280777 Computer Aided Ionic Liquid Design (CAILD) Method for Development of Green Ionic Liquids
Solvents comprise two thirds of all industrial emissions. Traditional organic solvents easily evaporate into the atmosphere as they have high vapor pressure and are linked to a host of negative environmental effects including climate change, urban air-quality and human illness. Room temperature ionic liquids (RTIL), on the other hand, have low vapor pressure and are rarely flammable or explosive, thereby presenting fewer environmental risks and health hazards. For this reason they are considered as ‘green’ solvents. RTILs are molten salts that exist as liquids at relatively low temperatures and have unique properties. Ionic liquids consist of a large organic cation and charge-delocalized inorganic or organic anion of smaller size and asymmetric shape. The organic cation can undergo unlimited structural variations through modification of the alkyl groups attached to the side chain of the base cation skeleton (Fig. 1) and most of these structural variations are feasible, from chemical synthesis point of view, due to the easy nature of preparation of their components. Functionally, ionic liquids can be tuned to impart specific desired properties by switching anions /cations or by incorporating functionalities into the cations/anions. It is estimated that theoretically more than a trillion ionic liquid structures can be formed. Due to their tunable nature, these molten salts have the potential to be used as green solvents for a variety of applications.

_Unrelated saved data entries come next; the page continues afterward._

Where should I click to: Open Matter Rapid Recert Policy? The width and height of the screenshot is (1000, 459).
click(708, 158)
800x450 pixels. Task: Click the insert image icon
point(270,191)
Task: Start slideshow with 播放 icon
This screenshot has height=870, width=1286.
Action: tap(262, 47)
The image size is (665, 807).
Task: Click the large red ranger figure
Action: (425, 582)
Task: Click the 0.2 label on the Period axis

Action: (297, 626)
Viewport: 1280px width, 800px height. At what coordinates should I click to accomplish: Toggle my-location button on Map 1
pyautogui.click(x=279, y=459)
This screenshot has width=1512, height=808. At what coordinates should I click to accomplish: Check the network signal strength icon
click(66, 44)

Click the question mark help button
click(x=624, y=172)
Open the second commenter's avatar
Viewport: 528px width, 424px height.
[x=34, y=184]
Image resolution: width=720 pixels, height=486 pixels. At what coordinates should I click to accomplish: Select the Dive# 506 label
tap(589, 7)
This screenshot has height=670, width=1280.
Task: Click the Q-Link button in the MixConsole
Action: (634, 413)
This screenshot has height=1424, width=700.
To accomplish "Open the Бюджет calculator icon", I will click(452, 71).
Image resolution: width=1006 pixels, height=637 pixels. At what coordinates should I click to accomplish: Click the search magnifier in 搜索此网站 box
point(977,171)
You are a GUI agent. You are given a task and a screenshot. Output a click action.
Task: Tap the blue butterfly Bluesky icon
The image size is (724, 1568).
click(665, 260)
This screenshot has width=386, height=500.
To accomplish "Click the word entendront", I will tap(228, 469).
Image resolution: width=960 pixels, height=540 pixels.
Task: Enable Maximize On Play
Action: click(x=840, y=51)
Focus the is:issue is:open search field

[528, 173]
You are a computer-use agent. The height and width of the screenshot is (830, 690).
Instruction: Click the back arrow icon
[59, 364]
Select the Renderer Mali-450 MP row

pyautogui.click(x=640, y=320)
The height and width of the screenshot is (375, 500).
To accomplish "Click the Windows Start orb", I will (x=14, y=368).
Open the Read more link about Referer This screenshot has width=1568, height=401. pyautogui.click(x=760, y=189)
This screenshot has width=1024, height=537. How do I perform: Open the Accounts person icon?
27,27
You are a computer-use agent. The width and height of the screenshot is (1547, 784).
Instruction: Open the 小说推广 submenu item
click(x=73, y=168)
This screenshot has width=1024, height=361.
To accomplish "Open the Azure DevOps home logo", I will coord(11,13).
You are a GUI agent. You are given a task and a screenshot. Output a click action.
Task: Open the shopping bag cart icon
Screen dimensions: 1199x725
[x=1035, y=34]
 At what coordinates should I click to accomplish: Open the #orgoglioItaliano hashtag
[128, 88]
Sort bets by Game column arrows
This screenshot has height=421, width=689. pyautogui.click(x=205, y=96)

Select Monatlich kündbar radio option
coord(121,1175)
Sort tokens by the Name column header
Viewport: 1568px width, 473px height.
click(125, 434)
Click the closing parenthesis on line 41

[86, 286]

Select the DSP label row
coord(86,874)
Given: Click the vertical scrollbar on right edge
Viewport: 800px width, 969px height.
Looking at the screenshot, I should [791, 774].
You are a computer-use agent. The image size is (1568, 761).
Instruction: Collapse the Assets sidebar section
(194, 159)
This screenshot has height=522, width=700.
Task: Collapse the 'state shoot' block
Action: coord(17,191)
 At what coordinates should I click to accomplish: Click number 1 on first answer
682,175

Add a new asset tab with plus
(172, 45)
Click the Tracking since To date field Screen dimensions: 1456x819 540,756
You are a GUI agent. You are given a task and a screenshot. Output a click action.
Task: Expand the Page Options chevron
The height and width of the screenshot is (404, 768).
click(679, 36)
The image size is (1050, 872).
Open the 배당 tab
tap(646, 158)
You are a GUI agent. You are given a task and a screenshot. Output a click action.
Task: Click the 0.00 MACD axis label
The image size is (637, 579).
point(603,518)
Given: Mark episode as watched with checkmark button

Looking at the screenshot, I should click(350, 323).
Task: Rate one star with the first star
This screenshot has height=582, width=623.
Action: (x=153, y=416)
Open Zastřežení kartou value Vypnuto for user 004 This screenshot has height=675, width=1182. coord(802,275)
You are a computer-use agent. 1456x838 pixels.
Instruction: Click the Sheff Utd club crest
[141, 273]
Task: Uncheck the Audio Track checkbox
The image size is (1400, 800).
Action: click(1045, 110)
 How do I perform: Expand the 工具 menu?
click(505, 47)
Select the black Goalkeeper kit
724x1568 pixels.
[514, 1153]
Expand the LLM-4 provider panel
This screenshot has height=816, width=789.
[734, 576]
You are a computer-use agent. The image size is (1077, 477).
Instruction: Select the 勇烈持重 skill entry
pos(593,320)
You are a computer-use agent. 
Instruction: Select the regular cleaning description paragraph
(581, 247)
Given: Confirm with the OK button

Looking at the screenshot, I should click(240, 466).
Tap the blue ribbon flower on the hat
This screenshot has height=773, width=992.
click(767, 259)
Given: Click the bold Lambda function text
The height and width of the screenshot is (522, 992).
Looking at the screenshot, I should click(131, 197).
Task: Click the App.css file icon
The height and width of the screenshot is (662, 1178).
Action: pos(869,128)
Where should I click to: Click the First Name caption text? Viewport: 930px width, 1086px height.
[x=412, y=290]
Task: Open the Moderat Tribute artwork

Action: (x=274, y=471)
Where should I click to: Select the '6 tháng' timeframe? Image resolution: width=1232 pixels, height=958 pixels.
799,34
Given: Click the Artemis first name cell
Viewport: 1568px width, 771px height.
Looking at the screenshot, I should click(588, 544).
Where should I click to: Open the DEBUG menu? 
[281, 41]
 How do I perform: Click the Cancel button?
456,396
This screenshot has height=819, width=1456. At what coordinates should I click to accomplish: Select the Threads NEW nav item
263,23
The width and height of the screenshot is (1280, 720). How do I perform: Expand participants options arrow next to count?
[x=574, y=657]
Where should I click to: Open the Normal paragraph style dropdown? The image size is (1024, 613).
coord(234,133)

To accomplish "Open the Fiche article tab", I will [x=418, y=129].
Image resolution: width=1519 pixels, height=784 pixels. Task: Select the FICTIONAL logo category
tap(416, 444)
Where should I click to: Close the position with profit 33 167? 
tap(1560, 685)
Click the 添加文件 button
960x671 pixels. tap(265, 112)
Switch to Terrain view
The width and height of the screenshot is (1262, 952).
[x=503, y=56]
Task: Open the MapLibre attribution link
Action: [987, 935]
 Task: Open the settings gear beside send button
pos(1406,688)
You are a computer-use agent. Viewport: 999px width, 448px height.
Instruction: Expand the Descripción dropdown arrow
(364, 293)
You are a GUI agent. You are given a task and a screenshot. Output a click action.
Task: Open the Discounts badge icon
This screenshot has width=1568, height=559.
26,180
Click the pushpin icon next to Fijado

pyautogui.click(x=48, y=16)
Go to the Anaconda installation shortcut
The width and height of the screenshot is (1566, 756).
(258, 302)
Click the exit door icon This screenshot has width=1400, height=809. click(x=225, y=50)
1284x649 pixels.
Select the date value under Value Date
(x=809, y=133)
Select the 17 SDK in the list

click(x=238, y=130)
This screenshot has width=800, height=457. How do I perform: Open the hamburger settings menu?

This paper presents a computer aided molecular (IL) design (CAILD) methodology with an aim to design optimal task specific ionic liquid structures for different applications. We utilize group-contribution based ionic liquid property prediction models (forward problem) within a mathematical programming framework to reverse engineer functional ionic liquid structures. The CAILD model is formulated as a mixed integer non-linear programming (MINLP) optimization problem and the solution results in optimal ionic liquid cation-anion combination for a given application. The formulation of the optimization model including representation of IL structural constraints will be discussed in detail. Specific case study results on applications will be presented.